= Peter Platou Stabell =

Norwegian barrister (1908–1992)

Peter Platou Stabell (12 August 1908 – 10 March 1992) was a Norwegian barrister.

He was born in Kolbu as a son of attorney Bernhard Dunker Stabell (1878–1929) and Dorothea Antoinette Platou (1883–1964). In 1948 he married American citizen Dorothy Nicholson. Stabell was a brother of diplomat Adolf Bredo Stabell, a distant descendant of the newspaper editor Adolf Bredo Stabell and uncle of actor Thea Stabell.

He took the examen artium in 1927 and graduated from the Royal Frederick University with the cand.jur. degree in 1932, together with his brother. He was an attorney in Gjøvik for one year before being deputy judge in Toten District Court from 1934. After studying at the London School of Economics in 1937, he was hired as a secretary in the employers' association Jordbrukets og Meierienes Arbeidsgiverforening.
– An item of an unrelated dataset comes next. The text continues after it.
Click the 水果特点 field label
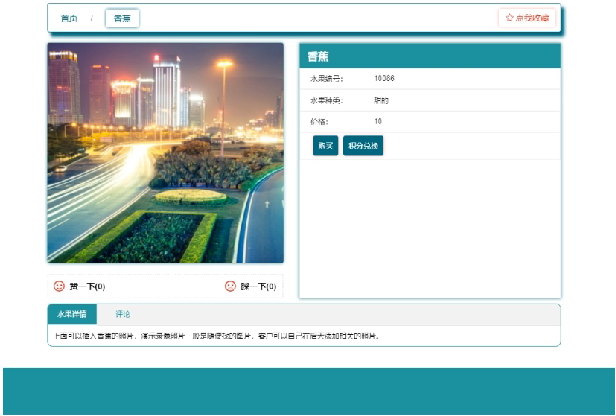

In 1940, following the occupation of Norway by Nazi Germany he was hired as a secretary in the Norwegian Ministry of Justice-in-exile in London. He was promoted to assistant secretary, but returned home after the Second World War to work as an attorney in Oslo from 1945 to 1949.

In 1949 he became a barrister with the access to work with Supreme Court cases. He was a partner in a law firm together with Herman Christiansen and Wilhelm Bugge. From 1965 he was a partner with Otto Chr. Ottesen, adding Niels M. Heiberg to the team in 1971. By his death at the age 84, the law firm was named Stabell Tellmann Strøm.

Stabell chaired Odda Smelteverk and Skaland Grafitverk from 1952, was a supervisory council member of Andresens Bank from 1959, and a board member of Automagnet/Robert Bosch Norge from 1948, Tyssefaldene from 1952, the Norwegian Branch of the International Law Association from 1952, Norsk Christiani & Nielsen from 1957, Kolberg Caspary from 1960 to 1970, Harald A. Møller from 1961, Norsk Marconikompani from 1963 and Borden Kjemi from 1966.

He died in March 1992 and was buried at Vestre gravlund.